With advances in diagnosis and treatment options, pulmonary hypertension is more treatable today than ever before. The biggest challenge, says Ronald Zolty, MD, cardiologist at Nebraska Medicine, is getting an early diagnosis.
"Pulmonary hypertension in its earliest stages is difficult to diagnose and often gets overlooked because it doesn’t show up in standard cardiac diagnostic tests," says Dr. Zolty.
In its earliest stages, patients often complain of shortness of breath, especially with exertion. If an echocardiogram is ordered, it too will typically come out normal unless the right side of the heart is evaluated. Even then, the test may still appear normal if the patient is in his or her earliest stages.
"At Nebraska Medicine, we perform a comprehensive evaluation to determine if the patient has pulmonary hypertension and to find the source or cause of the condition," says Dr. Zolty. "Knowing the cause of this condition is extremely important as this will guide us in how to appropriately treat the patient.
"The earlier we diagnose this disease, the more successful we will be at stopping its progression. If nothing is done to treat it, it will continue to progress. As the disease progresses, the patient will begin to develop resting pulmonary hypertension and eventually, right side heart failure. However, when the disease is caught early and treated appropriately, many patients can go on to live a normal lifespan."
Early symptoms of pulmonary hypertension include shortness of breath with exertion followed by fatigue, lower extremity edema and abdominal distention. In more advanced stages of the disease, the patient may experience dizziness and syncope.
"We like to see patients when they are having shortness of breath with exertion," says Dr. Zolty. All patients will undergo a comprehensive evaluation process that starts with a left and right side echocardiogram. This is followed by a B-type Natriuretic Peptide (BNP) blood test to measure the level of fluid retention and heart stretch. These two tests may be negative if the patient is in the earlier stages of the disease. The next test performed is a right side cardiac catheterization – the gold standard test for pulmonary hypertension. The catheter is placed in the patient’s jugular vein to assess resting cardiac and pulmonary pressures. The patient is then asked to exercise for three minutes to see if exercise induces elevation of the pulmonary pressures which may explain why the patient is experiencing shortness of breath with exertion. If pulmonary hypertension is confirmed, a host of other tests are performed to determine the cause. These may include a sleep study, pulmonary function tests, perfusion ventilation nuclear tests, blood work, liver function test, connective tissue tests, HIV test and a cardiac MRI.
"We like to follow up with patients about six weeks later with an echocardiogram to make sure their medications are working properly," says Dr. Zolty. "Once we have feel like we have them on the right treatment plan, we recommend follow up every three months to ensure the medications are keeping the condition under control."
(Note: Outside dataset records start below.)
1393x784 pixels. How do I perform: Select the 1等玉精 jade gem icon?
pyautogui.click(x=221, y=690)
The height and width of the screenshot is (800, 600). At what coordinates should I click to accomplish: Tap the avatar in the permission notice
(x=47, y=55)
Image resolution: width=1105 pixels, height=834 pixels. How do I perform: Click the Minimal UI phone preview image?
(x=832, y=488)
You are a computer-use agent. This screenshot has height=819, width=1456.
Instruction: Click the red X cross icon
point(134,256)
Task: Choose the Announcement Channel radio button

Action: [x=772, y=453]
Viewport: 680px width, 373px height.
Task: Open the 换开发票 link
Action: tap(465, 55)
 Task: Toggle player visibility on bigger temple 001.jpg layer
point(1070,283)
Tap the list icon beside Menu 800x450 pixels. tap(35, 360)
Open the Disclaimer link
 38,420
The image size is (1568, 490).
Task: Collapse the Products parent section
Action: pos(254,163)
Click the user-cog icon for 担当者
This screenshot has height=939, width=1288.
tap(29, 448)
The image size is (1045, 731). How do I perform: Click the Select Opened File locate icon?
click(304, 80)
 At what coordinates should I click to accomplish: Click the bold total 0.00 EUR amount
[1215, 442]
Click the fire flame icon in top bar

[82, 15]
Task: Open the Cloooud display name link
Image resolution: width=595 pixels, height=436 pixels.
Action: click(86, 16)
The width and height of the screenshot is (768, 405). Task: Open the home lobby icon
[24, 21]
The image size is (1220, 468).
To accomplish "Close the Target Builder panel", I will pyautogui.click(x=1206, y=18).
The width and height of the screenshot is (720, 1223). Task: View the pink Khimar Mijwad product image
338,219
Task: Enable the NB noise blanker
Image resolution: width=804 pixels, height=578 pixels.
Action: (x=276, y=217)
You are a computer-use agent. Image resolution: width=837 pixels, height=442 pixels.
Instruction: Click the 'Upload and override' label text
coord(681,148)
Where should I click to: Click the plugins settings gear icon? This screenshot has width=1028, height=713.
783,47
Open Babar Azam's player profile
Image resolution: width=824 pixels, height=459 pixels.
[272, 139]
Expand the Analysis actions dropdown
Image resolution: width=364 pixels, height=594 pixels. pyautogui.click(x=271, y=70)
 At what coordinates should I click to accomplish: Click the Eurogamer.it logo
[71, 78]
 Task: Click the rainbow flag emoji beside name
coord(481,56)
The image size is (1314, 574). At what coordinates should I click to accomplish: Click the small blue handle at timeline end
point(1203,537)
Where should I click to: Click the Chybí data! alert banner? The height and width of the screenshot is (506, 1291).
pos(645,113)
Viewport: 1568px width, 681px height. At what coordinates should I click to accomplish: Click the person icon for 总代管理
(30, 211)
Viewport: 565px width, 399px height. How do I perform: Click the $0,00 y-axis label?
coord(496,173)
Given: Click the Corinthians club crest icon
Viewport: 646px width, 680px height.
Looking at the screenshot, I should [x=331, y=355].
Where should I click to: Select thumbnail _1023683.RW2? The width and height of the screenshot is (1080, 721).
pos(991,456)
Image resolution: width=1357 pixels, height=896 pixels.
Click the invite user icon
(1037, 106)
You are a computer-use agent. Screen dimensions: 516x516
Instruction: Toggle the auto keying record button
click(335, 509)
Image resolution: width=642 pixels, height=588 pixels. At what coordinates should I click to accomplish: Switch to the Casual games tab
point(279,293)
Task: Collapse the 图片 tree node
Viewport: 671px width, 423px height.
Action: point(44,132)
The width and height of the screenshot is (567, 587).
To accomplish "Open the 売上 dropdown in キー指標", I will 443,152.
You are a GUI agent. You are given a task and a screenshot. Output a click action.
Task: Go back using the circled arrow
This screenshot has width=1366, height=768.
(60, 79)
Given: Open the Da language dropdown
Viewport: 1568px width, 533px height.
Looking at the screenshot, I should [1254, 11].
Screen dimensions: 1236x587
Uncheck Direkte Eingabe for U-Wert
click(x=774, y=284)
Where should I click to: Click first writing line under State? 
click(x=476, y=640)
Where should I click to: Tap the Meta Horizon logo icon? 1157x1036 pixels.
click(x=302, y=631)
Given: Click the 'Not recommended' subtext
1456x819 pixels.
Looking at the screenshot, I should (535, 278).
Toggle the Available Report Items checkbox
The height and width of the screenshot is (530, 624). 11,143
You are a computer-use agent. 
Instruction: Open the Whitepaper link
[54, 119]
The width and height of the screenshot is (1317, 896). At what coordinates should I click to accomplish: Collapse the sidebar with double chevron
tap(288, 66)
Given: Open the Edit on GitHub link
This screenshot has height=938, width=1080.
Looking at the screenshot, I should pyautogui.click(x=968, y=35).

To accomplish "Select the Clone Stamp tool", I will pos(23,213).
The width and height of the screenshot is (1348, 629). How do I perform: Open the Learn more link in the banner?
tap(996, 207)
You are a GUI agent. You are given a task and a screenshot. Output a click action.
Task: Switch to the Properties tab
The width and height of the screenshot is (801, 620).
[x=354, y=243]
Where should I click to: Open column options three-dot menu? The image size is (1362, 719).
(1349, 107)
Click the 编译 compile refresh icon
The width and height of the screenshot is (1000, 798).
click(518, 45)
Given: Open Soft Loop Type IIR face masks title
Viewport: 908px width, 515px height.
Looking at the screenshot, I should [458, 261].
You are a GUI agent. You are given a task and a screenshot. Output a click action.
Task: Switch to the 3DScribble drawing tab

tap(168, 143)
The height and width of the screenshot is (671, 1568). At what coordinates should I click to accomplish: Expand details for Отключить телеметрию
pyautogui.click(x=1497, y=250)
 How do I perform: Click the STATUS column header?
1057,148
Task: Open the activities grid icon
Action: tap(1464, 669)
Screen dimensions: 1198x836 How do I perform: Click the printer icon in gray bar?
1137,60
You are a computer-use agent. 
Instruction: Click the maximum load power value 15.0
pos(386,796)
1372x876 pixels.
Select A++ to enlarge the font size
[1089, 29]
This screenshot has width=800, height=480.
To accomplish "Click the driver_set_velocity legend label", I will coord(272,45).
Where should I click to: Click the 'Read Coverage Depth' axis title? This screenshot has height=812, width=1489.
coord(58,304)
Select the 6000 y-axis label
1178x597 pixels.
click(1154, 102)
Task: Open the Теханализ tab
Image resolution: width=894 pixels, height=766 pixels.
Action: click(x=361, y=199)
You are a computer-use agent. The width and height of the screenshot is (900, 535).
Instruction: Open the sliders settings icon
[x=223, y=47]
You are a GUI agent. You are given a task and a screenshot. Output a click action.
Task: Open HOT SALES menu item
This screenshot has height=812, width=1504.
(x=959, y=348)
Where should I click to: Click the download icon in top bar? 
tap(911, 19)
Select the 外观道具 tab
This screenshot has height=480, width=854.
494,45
"Eighty percent of patients have very good results," says Dr. Zolty. "About 5 to 10 percent, of patients may not respond to oral therapy and may need to be placed on continuous parenteral (intravenous or subcutaneous) therapy or may even be considered for lung or combined heart and lung transplantation. Nebraska Medicine has both a heart and lung transplant program, which can evaluate the patient for a transplant.
There are a number of conditions that can cause pulmonary hypertension. In some cases, it may be idiopathic or familial. The most common cause of pulmonary hypertension is heart failure or other types of heart disease like diastolic heart disease or valvular disease. This is followed by lung diseases like emphysema, bronchitis or pulmonary fibrosis; autoimmune diseases like lupus, scleroderma and rheumatoid arthritis; cirrhosis of the liver, HIV, illegal drug use, congenital heart defects; pulmonary embolism; and diseases like sickle cell anemia and sarcoidosis.
Pulmonary hypertension is more common in men ages 50 and over but it is also seen in young women as early as their 20s or 30s due to genetics, congenital heart defects and connective tissue diseases like scleroderma.
"This is a disease that affects about 3 percent of the population, but its prevalence is increasing as we see an increase in heart disease," says Dr. Zolty.